Таня положила ключи на стол.
– Ладно, располагайтесь, ребят, отдыхайте с дороги, вечером созвонимся.
И направилась в переднюю. Серёга толкнул меня в бок.
– Ты чё встал-то? – прошептал он, хотя дверь в передней уже щёлкнула. – Гони за ней, ты мужа этого видал, как картинка в завидном журнале, будешь ворон считать, думаешь, её детский интерес к тебе долго продлится?
– Да, я бы от такого как её Лиргамир на тебя охламона рыжего патлатого сроду смотреть не стала бы, – цыкнула Мэри.
– Да ладно, там husband тоже рыжий белобрысый, – сказал Вилор.
– А ты чё, разглядел?..
Я погнался за Таней, вовсе не потому, что они все говорили это. Но она восприняла иначе. Услышав, что я несусь сзади, обернулась.
– Ты что, Володя, забыл что-то?
Мы были на улице, на Садовом кольце, и мне казалось, стоим внутри большого сосуда, он гудит пульсом города. Огромного сильного города. Люди обтекали нас как незначительное препятствие.
– Что случилось, Таня?.. ты… из-за того, что я не пришёл тогда? Что… понимаешь, я домой поехал, Рите всё сказать, а она… сказала, что беременна. Я… мне так тошно стало… вроде радость, а… словом, напились мы с Серёгой, как…
– Ты… алкоголик?
– А?.. да… не без этого…
– А я не пью, – почему-то сказала Таня. – Пошли?
Куда «пошли» и зачем, мне было всё равно, пусть бы она отвела меня хоть до Москва-реки и с берега бросила, что в Мавзолей, Ленина изображать, не зря я его тёзка теперь. Но нет, мы прошли пару домов, и она показала на арку, ведущую во двор.
– Вот там наш дом, в глубине – сказала она, но мы пошли дальше, скоро зашли в соседнюю арку, не доходя до театра, и пошли дворами куда-то.
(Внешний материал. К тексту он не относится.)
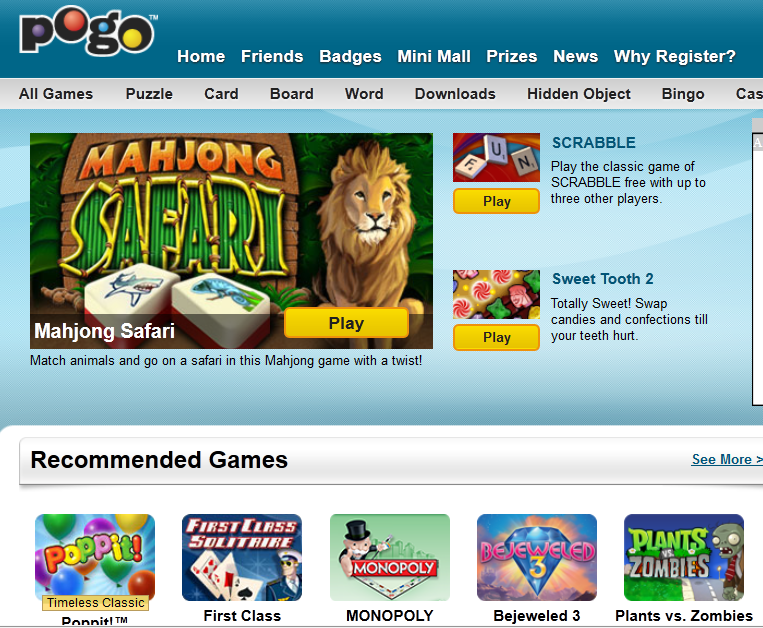Screen dimensions: 763x628
Task: Select the First Class Solitaire icon
Action: 242,557
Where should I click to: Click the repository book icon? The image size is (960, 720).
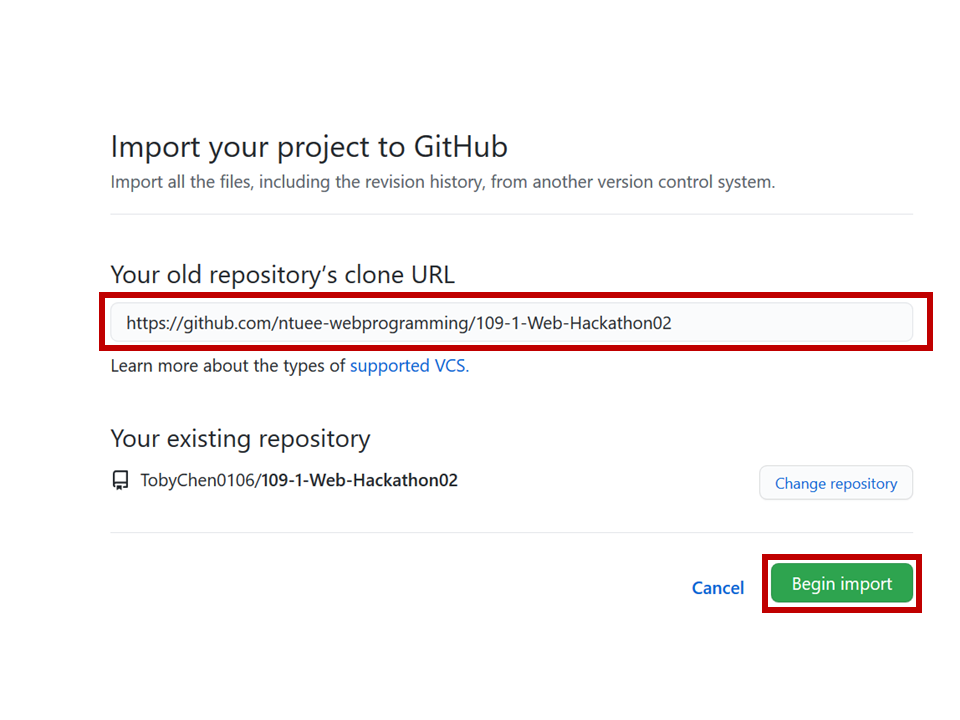click(x=120, y=481)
– Ты… счастлива с ним? – спросил я.
– Да, – сказала Таня.
Я остановился.
– Почему?.. ты… поэтому не хочешь… быть со мной, даже со мной говорить? Даже смотреть на меня! Таня… да остановись!
– Остановиться? Зачем, Володя? – она взглянула на меня, глаза тёмные, ни тебе проблеска синего неба, осенняя тёмная вода, а вокруг-то май, Таня! Таня… – Почему ты ушёл из дома? От жены, от ребёнка? Почему ты так сделал? Тебе непременно нужно вернуться.
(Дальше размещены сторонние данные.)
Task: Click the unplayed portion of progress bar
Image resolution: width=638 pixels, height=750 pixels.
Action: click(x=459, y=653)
– Я не могу этого сделать.
– Ты не можешь этого не сделать, там твоя семья. И они не виноваты, что ты… особенный человек, которому мало просто хорошего. Мы… «мы в ответе за тех, кого приручили».
– Ты Лиргамира приручила?
Таня отвернулась, качнув головой.
– Нет, это… другое.
Мы сели на какой-то троллейбус.
– Куда мы едем? – спросил я, опомнившись.
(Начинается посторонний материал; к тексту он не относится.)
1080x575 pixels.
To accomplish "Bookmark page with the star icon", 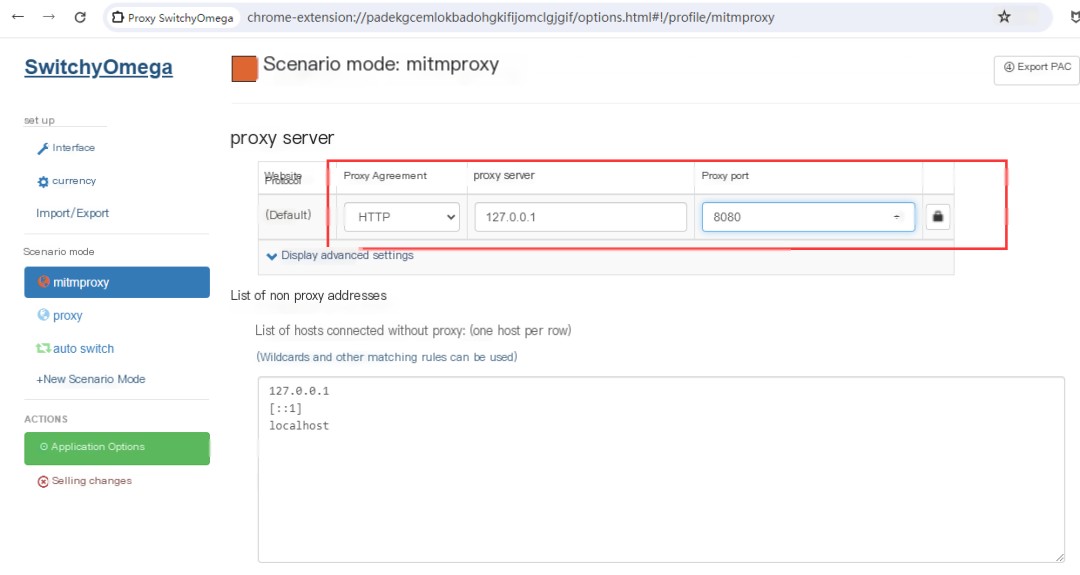I will [x=1004, y=17].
– Покажу тебе кое-что. Потому что ты… как будто мы все ещё в девятом классе – вздохнула Таня, оплачивая проезд за меня и за себя.
– А для меня ничего не изменилось.
– А для меня изменилось.
– А мне казалось, что… четыре дня назад ты…
– Четыре дня назад мы оба были в ослеплении… И… я не знала, что ты станешь отцом вот-вот. Ты… сам знал?
– Не знал. Но… это ничего не изменило бы. И не изменило…
– Это меняет очень многое.
Я опустил руки. Мы сидели рядом в полупустом троллейбусе, подрагивая и покачиваясь от его движения.
– Я не отказываюсь от отцовства, только… я не хочу жить во лжи, притворяться, чтобы мой ребёнок вырос и понял, что мать и отец друг друга ненавидят.
– Зачем же ты женился, обещал?
– Рита тоже обещала… но не исполнила. Вернее. Исполняла, пока хотела, пока всё строилось так, как она вообразила себе… а… это всё ложь, Танюша… А я не хотел лгать. И не стану.